In September 2023 researchers Fabrice von der Lehr, Philipp Knechtges and Achim Basermann (Department of High-Performance Computing), together with colleagues from the Karlsruhe Institute of Technology and the Forschungszentrum Jülich published a paper on “RNA Contact Prediciton by Data Efficient Deep Learning” in the journal Communications Biology, part of the Nature Communications group:
RNA contact prediction by data efficient deep learning | Communications Biology (nature.com)

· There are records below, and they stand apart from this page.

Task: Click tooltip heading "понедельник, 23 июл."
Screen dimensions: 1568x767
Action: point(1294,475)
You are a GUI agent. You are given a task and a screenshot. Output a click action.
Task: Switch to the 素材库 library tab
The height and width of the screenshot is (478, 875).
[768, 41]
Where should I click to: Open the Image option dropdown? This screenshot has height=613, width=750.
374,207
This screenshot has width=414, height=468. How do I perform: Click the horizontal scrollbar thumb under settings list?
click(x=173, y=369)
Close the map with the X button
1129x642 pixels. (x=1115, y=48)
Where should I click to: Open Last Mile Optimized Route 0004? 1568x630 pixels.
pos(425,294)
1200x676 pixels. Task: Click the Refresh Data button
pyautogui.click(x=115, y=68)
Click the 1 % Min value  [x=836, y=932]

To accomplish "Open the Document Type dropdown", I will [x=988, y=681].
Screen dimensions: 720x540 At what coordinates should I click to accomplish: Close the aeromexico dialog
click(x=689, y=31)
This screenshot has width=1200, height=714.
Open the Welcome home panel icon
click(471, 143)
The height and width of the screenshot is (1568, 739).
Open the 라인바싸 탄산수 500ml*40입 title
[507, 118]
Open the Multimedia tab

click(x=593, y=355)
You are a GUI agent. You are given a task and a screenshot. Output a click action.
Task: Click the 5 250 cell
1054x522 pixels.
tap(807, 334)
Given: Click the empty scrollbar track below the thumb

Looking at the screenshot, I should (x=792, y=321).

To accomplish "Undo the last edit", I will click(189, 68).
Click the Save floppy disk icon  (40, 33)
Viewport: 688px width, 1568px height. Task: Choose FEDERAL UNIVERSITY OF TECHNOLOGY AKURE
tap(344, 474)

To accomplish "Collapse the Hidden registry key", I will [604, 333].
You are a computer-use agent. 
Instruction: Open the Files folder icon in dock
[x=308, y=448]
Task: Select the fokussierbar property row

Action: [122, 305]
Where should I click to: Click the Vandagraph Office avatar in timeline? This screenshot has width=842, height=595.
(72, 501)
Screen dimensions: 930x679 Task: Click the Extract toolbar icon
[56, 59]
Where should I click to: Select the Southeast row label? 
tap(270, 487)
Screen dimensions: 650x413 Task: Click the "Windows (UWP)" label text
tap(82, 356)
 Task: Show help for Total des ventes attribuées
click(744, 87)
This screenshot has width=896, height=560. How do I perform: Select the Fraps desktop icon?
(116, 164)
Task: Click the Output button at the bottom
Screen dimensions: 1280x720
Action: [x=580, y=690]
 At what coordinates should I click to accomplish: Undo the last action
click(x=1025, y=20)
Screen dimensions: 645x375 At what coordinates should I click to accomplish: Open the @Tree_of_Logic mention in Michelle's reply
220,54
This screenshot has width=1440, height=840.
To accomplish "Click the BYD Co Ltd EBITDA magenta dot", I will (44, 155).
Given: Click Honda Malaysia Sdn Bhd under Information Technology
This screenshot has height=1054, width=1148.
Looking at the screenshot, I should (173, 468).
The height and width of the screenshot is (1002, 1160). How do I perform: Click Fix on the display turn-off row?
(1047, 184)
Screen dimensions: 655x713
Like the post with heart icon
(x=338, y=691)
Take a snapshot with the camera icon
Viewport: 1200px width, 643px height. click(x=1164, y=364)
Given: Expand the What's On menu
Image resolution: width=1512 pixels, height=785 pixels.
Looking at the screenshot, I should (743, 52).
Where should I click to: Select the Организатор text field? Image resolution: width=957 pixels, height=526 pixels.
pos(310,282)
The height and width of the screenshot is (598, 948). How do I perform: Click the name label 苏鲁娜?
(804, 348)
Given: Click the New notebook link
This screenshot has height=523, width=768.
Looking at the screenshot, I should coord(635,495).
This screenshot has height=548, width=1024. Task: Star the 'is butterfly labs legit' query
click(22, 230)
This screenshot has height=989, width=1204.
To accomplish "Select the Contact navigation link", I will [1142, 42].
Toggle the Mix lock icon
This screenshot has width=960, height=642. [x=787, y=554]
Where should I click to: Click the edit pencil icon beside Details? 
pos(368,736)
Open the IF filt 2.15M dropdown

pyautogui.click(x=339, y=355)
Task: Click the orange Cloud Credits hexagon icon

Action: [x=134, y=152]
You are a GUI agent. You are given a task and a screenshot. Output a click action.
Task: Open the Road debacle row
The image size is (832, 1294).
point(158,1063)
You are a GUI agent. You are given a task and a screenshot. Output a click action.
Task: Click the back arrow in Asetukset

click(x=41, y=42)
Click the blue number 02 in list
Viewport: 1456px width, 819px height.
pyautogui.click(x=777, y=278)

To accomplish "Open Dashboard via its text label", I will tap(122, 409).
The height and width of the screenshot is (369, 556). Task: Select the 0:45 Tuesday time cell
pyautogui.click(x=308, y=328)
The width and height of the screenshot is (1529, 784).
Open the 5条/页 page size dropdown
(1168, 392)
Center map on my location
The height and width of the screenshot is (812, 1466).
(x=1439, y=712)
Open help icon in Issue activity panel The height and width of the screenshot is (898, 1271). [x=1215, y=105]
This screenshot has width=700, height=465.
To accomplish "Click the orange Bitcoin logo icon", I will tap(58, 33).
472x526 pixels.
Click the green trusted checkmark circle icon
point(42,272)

The interdisciplinary research team developed a computational method to predict #RNA structures as part of a project called ProFiLe. A task with potentially far-reaching impact, since RNA is present in all living organisms, and it plays a crucial role in various biological processes, including protein synthesis, gene regulation, and more. The results are impressive as the conceptional advance could prove a breakthrough in decreasing the sequence-structure gap for RNA and the underlying method is generalizable to other tasks./p>
Predicting RNA folding is a complex problem, as the molecules can fold into a large number of possible three-dimensional structures. Experimentally extracting information out of RNA is biochemically difficult, and this leads to the data base for starting the deep learning cycle being somewhat narrow. Utilizing the limited data available, the research group focused on predicting spatial adjacencies, known as contact maps, as a proxy for 3D structure.
The study delves into the realm of self-supervised learning for RNA multiple sequence alignments, with a specific focus on predicting contacts from latent attention maps. The introduction of boosted decision trees significantly enhanced the quality of contact predictions, which were further refined through fine-tuning of the pretrained backbone.